• **What you need to do**
1) In the weaning posts, rewrite the passage from "This is a very" up to and including "than a whip.", putting "sibling" in place of "twin".
2) Decide whether each statement agrees with the weaning posts, answering yes or no and quoting the exact words that settle it: (a) The writer who signs as L. says her son nurses only before nap and before bedtime. (b) In the second post, the son was three years old when the nursing had to stop. (c) The husband came up with the idea of putting ice cubes in the bottle.

• **Supplied text**
----------------
Hi S.~ You are not alone!!! When I read your post...It was as if I had posted it myself! I too am nursing an almost 3 year old boy. I am letting him wean himself, but at the rate we are going I feel like it will never happen. He only nurses before nap and before bedtime. As far as tips or advice, sounds like I could use some too..lol! Durring the daytime one thing that does work for me is if I offer him some water/milk/food instead. I tell him he must be hungry or thirsty if he wants to nurse. I offer hugs instead too and suggest cuddling and story time. Unfortunately he doesn't always fall for it...Well, hope this helped some. Nice to know there are others out there like me!
L.

This is a very touchy time for you. The only other mom I knew of who breast fed her son at 3 had lost his twin after just a few months. She was in mourning and nursing kept her close to her surviving baby. But let me tell you, that kid ate everything as far as solid foods and was smarter than a whip.
Weening is a terrible process. But it has to happen sooner or later. I had to have an operation and was put on medication about a month prior. The doctor told me that once I received the shots, it would make my baby sick if I nursed him. It was torture. My son was 15 months old and I couldn't even hold him because he would literally lift my shirt and try to nurse. I felt like the worst mother in the world. But, after a month of the medicine and then my time in the hospital, my son had settled down and accepted a bottle and a sippy cup. It may sound strange, but my husband came up with the idea of putting ice cubes in the bottle and my son had a "rattle" that he could drink from.
----------------
• **Dataset extract**
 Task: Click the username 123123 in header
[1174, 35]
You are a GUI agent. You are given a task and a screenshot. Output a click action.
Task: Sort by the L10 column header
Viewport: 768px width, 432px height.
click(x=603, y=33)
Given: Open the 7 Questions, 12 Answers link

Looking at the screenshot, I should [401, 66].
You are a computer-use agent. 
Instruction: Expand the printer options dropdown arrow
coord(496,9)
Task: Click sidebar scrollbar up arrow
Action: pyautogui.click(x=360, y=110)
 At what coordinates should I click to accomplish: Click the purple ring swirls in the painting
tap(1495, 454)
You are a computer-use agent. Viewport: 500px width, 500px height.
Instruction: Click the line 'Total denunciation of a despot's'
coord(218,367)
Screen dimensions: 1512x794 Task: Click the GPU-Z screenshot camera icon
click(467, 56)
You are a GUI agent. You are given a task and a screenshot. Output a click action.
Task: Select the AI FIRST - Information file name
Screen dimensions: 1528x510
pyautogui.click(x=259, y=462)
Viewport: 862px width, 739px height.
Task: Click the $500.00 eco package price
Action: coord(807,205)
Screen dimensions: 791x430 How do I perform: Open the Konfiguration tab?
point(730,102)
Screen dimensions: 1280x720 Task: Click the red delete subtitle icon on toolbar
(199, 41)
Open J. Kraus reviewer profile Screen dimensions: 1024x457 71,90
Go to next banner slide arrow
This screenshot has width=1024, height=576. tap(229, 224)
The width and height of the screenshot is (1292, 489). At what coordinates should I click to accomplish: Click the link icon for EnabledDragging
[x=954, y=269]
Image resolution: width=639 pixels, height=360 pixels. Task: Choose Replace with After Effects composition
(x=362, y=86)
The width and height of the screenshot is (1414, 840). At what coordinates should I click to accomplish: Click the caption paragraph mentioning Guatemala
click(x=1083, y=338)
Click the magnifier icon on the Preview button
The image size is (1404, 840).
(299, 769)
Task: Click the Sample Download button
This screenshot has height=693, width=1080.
----------------
• **Answers to the exercise**
1)
This is a very touchy time for you. The only other mom I knew of who breast fed her son at 3 had lost his sibling after just a few months. She was in mourning and nursing kept her close to her surviving baby. But let me tell you, that kid ate everything as far as solid foods and was smarter than a whip.

2)
(a) Yes: "He only nurses before nap and before bedtime."
(b) No: "My son was 15 months old"
(c) Yes: "my husband came up with the idea of putting ice cubes in the bottle"